An object with a mass of #5 kg# is on a surface with a kinetic friction coefficient of # 4 #. How much force is necessary to accelerate the object horizontally at # 32 m/s^2#?

1 Answer
Dec 25, 2015

Answer:

Let us use the #2^"nd"# Newton law in order to get this.

Explanation:

According to Newton #2^"nd"# law, the total force made on a body (i.e. the sum of all forces) is proportional to its acceleration, in this way:

#F_"Total"= sum F = m a#

In our question, there are two forces:
- Our own force, which we are going to call #F_"ours"#.
- The friction force, which we are going to call #F_"fr"#.

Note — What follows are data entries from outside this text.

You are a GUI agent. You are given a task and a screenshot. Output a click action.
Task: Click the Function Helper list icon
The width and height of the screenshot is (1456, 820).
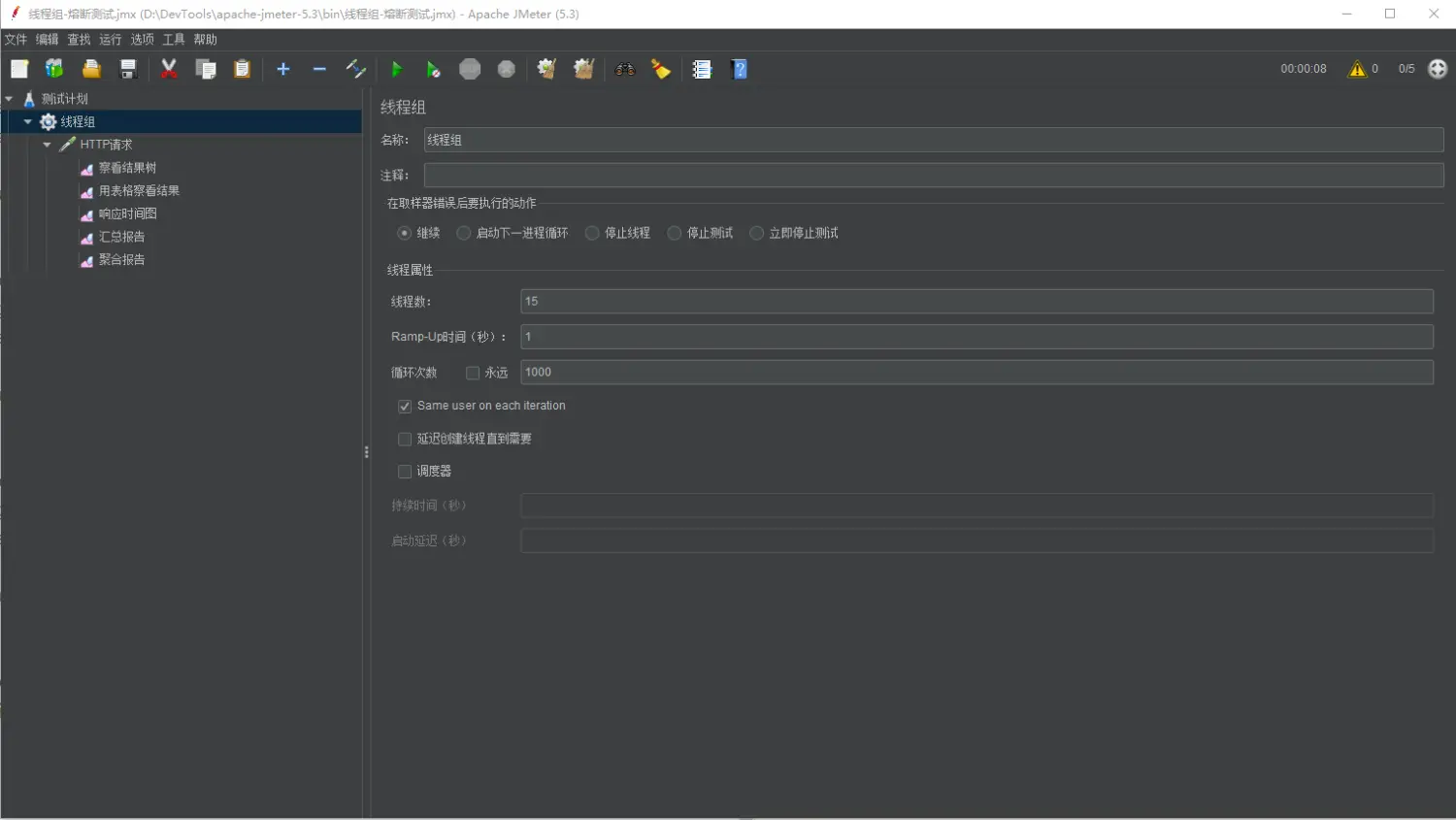click(702, 69)
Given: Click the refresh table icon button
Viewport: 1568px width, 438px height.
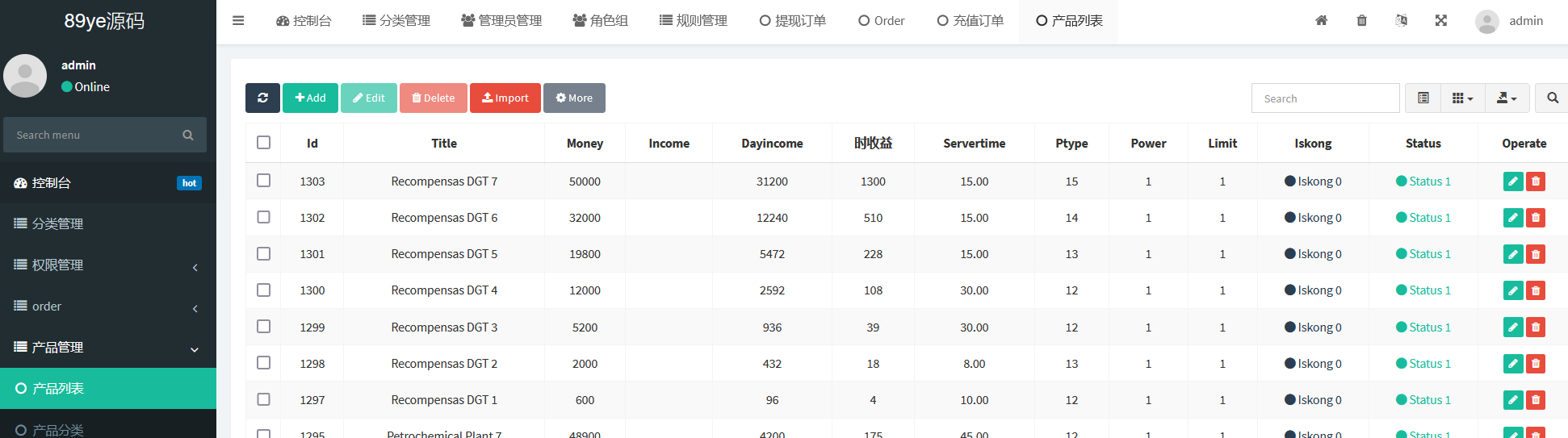Looking at the screenshot, I should 262,98.
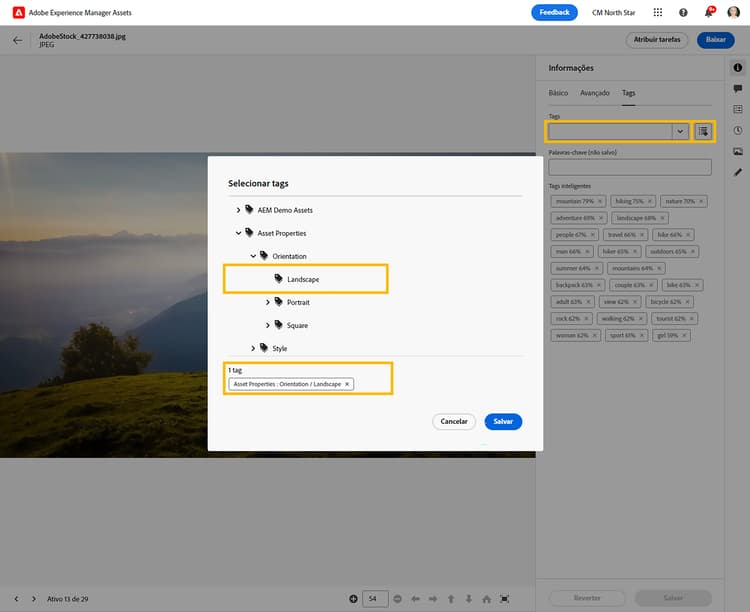The image size is (750, 612).
Task: Open the tag picker icon beside Tags field
Action: tap(704, 131)
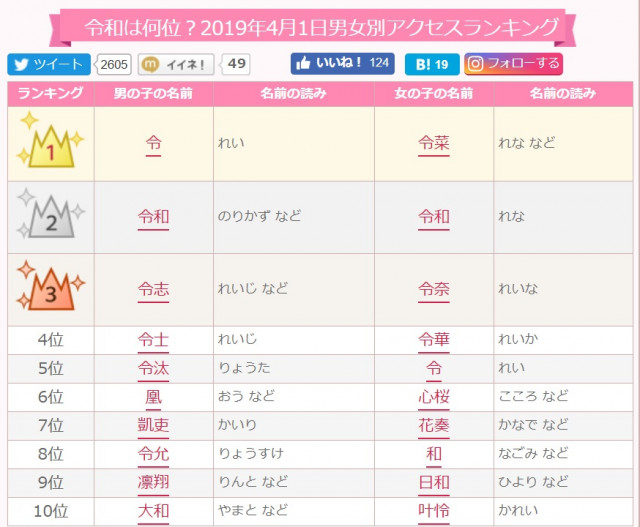Open the girl's name 令菜 link
Image resolution: width=640 pixels, height=527 pixels.
[x=434, y=144]
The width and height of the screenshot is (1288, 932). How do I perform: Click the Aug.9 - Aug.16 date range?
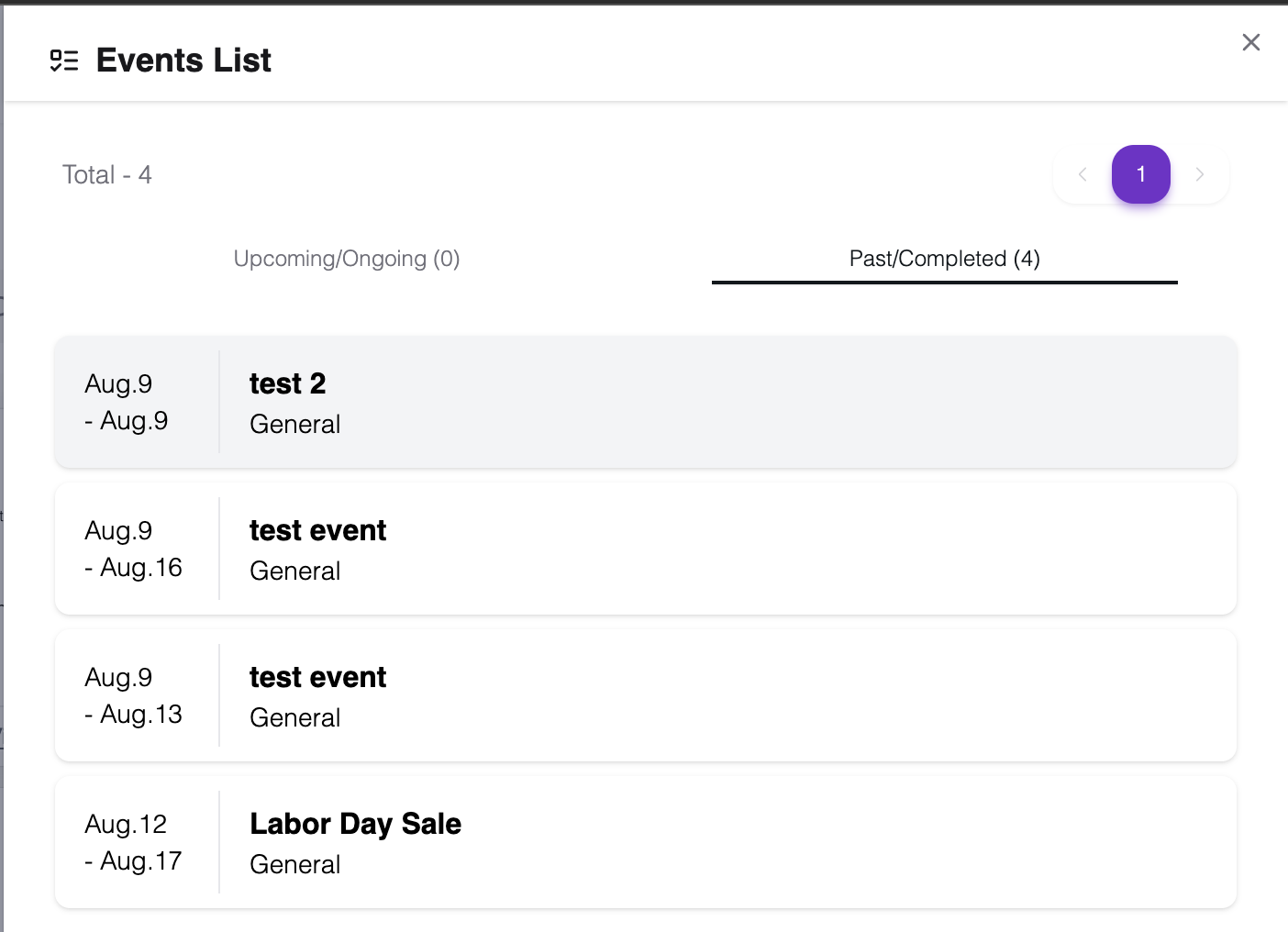[133, 549]
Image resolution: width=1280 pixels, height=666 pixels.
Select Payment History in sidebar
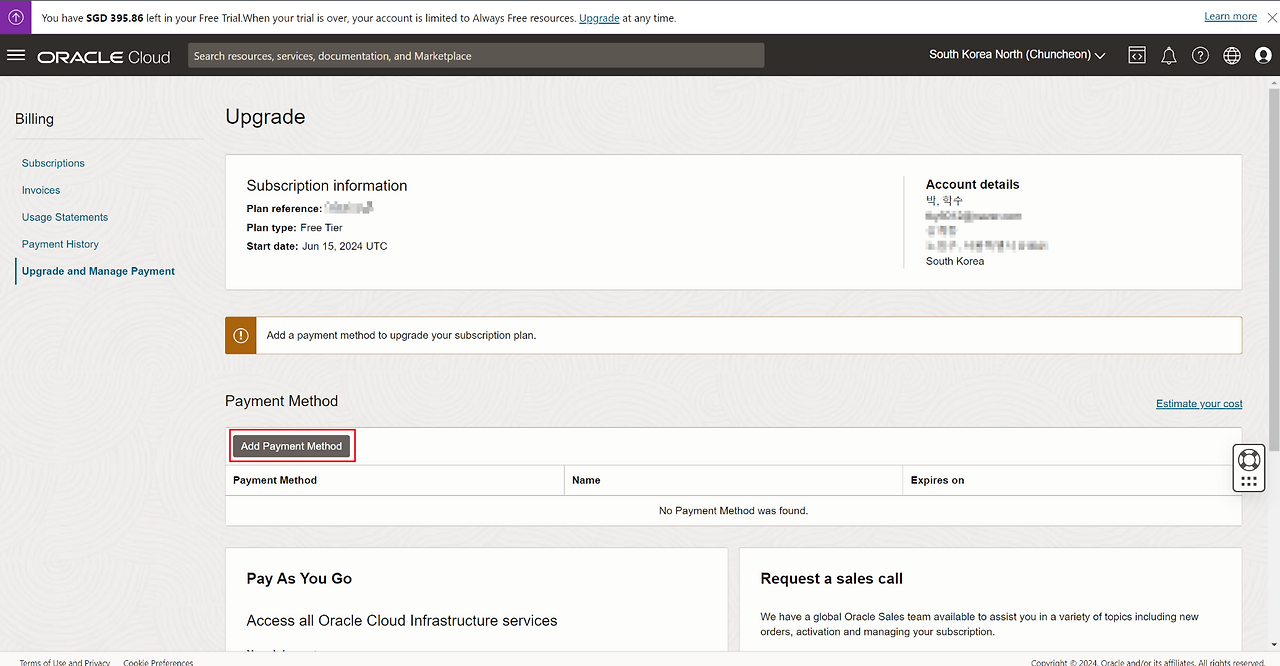pyautogui.click(x=60, y=244)
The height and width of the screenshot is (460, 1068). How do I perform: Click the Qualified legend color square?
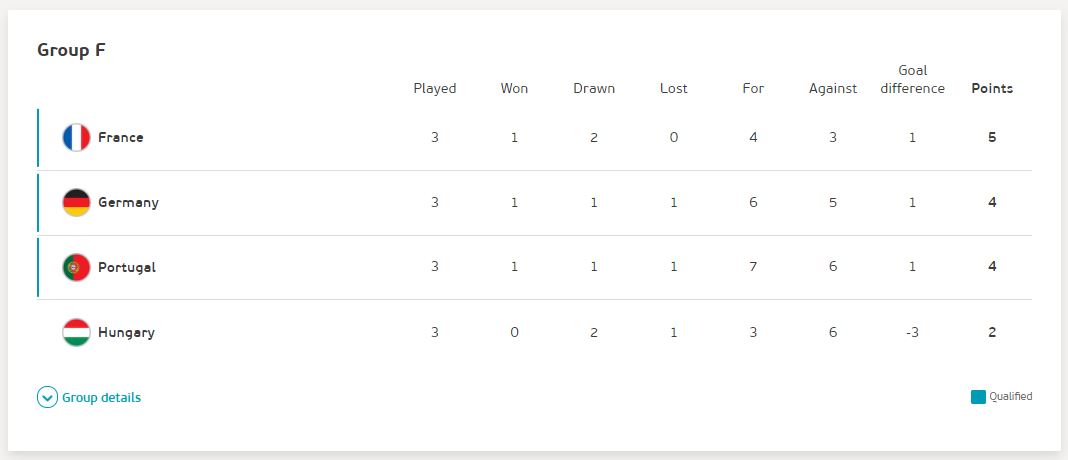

Both forces must be summed up, although with opposite sign, because friction always acts against movement.

We know that friction force can be obtained by:

#F_"fr" = mu cdot N#

with #mu# being the kinetic friction coefficient, and #N# being the normal force (equals to the weigth of the body in our problem).
So:

#F_"fr" = mu cdot N = mu cdot p = mu cdot (m g) = 4 cdot (5 "kg" cdot 9.8 "m/s"^2) = 196 "N"#

Now that we know this, we can rewrite #2^"nd"# Newton law as:

#sum F = F_"ours" - F_"fr" = m a rightarrow#
#rightarrow F_"ours" = ma + F_"fr" = 5 "kg" cdot 32 "m/s"^2 + 196 "N" = 356 "N"#

So, we must make a force of 356 N in order to move our object with an acceleration of #32 "m/s"^2#.